We were met by a Virunga Land Rover and the armed rangers who, for the duration of our visit, accompanied us everywhere we went. We drove through Coma, which is full of UN troops and NGOs, and northwards up a ribbon of rutted mud and rock and lava that was once a fine paved road. Volcanic peaks with forested flanks and shrouded summits rose to the left and right of us. People tilled fertile fields of beans, maize and potatoes. The sides of the road were lined with rudimentary wooden shacks. The road itself was a river of humanity – colourfully dressed women carrying impossible loads on their heads, ragged children playing soccer with balls made from rolled-up plastic bags.
Men pushed extraordinary wooden contraptions called chukudus; these beasts of burden, unique to this part of eastern Congo, resemble giant children’s scooters or something out of a Flintstones cartoon.

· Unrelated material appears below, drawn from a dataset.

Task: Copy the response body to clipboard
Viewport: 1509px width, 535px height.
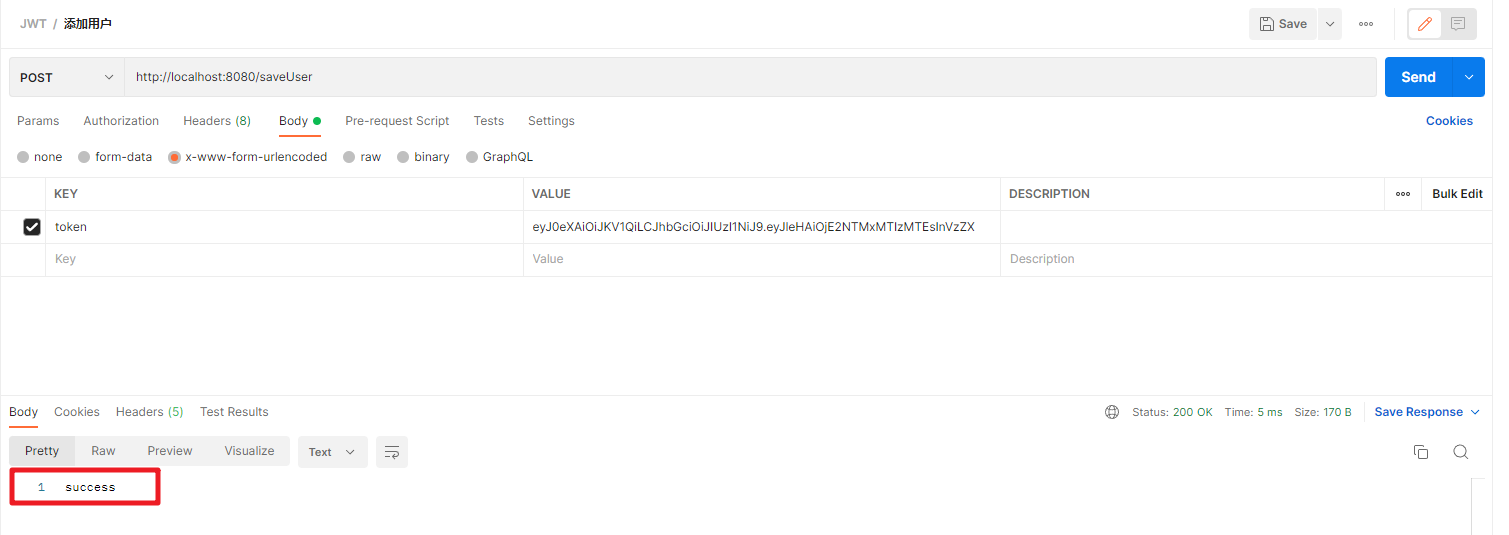Action: [1420, 452]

Their long running boards are attached at the front to tall upright shafts topped with handlebars like bulls’ horns. Their wheels are made from thin slices of tree trunk with strips of old tyre wrapped round their edges. They are used to transport huge bundles of timber or bamboo, great bags of cement or charcoal, scarcely credible loads of fruit or vegetables. Cheap and sturdy, chukudus are masterpieces of improvisation built to cope with conditions unlike those anywhere else in the world.
We saw army emplacements too, and a piece of heavy artillery abandoned by some militia, and the spot where Emmanuel de Merode, Virunga’s director, was ambushed and seriously injured by unknown gunmen in April. The British-educated Belgian has made many enemies since he was brought in to regenerate the park in 2008: the armed groups that still inhabit its northern and central sectors; the poachers who have killed thousands of its elephants and hippopotami; those who cut down its forests for charcoal; even a British company called Soco whose search for oil in Virunga he has fiercely opposed.

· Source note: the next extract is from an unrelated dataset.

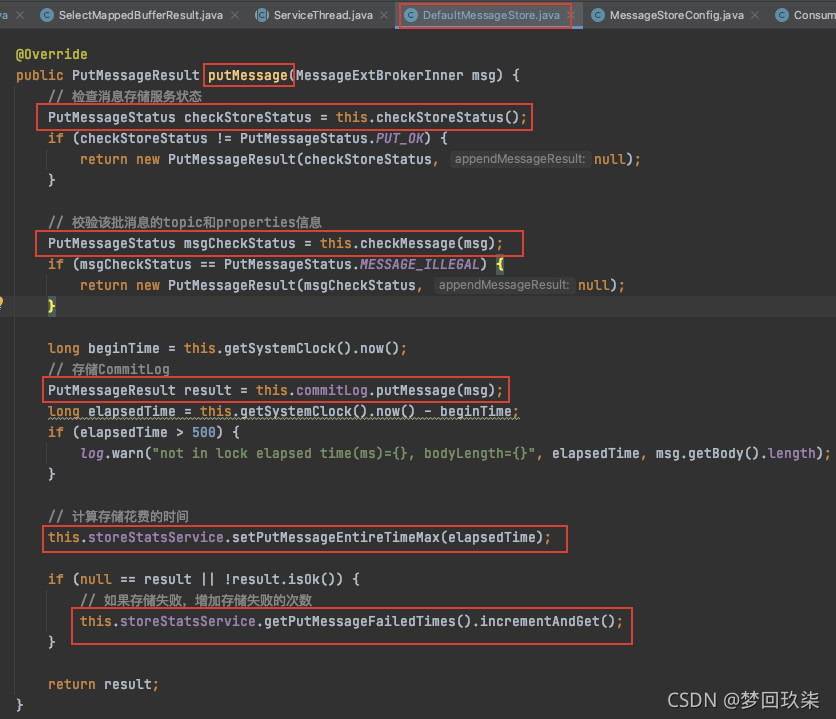This screenshot has height=719, width=836.
Task: Click class icon on SelectMappedBufferResult.java tab
Action: coord(47,15)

We eventually turned on to a dirt track that wound high up into the mountains and was almost impassable, even in a 4WD. For another excruciating hour we clung to the vehicle’s straps as it lurched from side to side, chased by barefooted children dressed in Oxfam cast-offs, past mud-and-bamboo huts with banana-leaf roofs. Finally, mercifully, we reached Virunga’s new Bukima tented camp. It was worth the journey.
Bukima was hardly glamping, but the tents were clean, dry and comfortable, and enjoyed spectacular views across a green valley to no less than three mist-swathed volcanoes – Mikeno, which is extinct, and Nyiragongo and Nyamuragira, which emphatically are not. They have erupted more than 70 times since the 1880s, and clouds of white vapour billowed from their cones. As night fell we sat around a fire and drank fine Congolese beer – a legacy from the DRC’s days as a Belgian colony – ate a good if basic dinner, then fell asleep in this strange, exotic land.

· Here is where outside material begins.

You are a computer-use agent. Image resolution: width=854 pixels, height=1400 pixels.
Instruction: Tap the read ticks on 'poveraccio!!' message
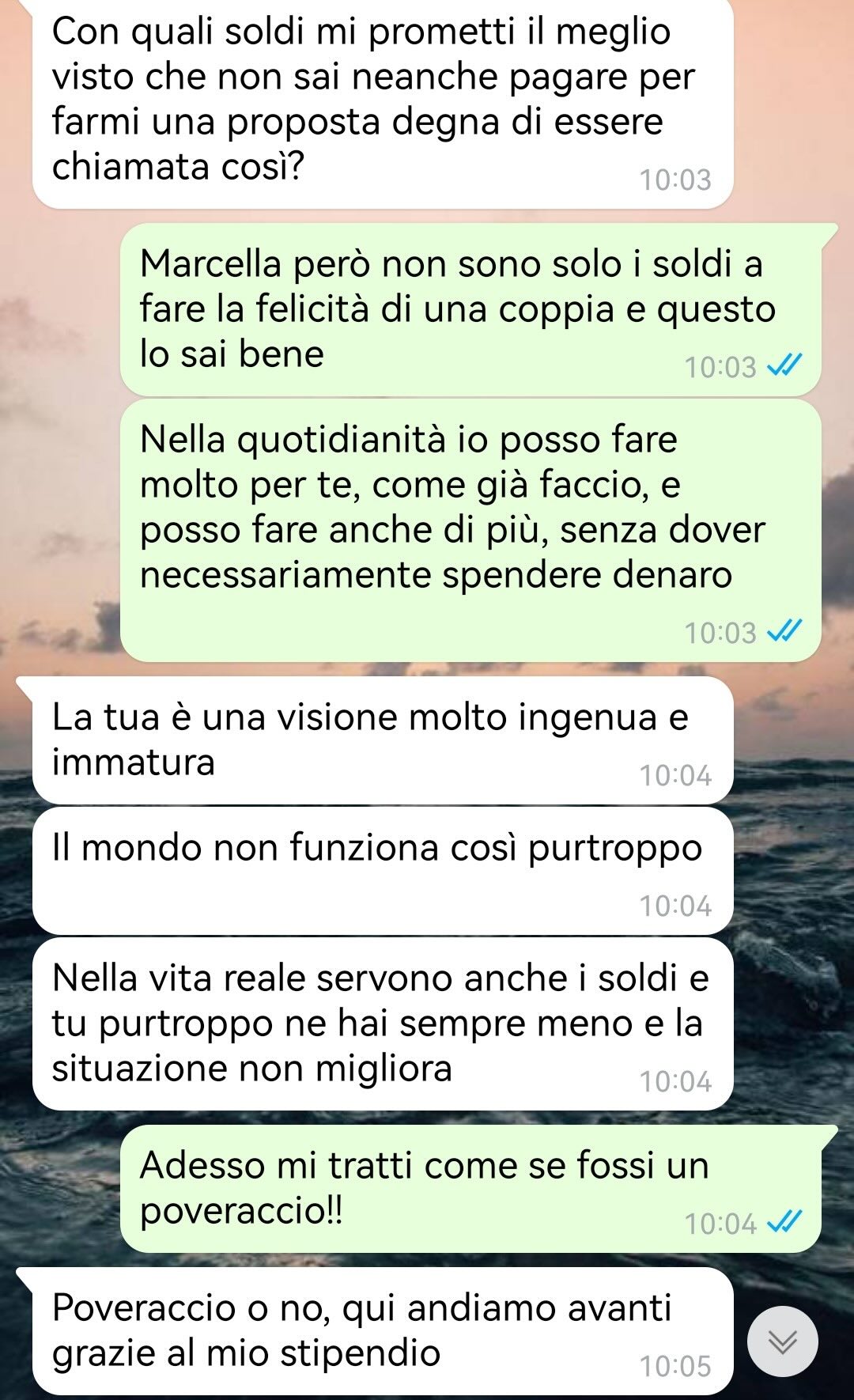point(785,1224)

The magic hour – Early the next morning our rangers explained the rules for watching mountain gorillas. We could stay one hour only. We had to keep our distance and wear face masks to spare them from infection. We should avoid eye contact. No flash photography. Several groups live on Mikeno’s forested flanks. De Merode calls their survival during two decades of warfare “the greatest miracle in modern conservation”, and credits his rangers who ventured out almost daily to monitor them, with or without the rebel groups’ approval. In all, some 140 rangers lost their lives protecting the park.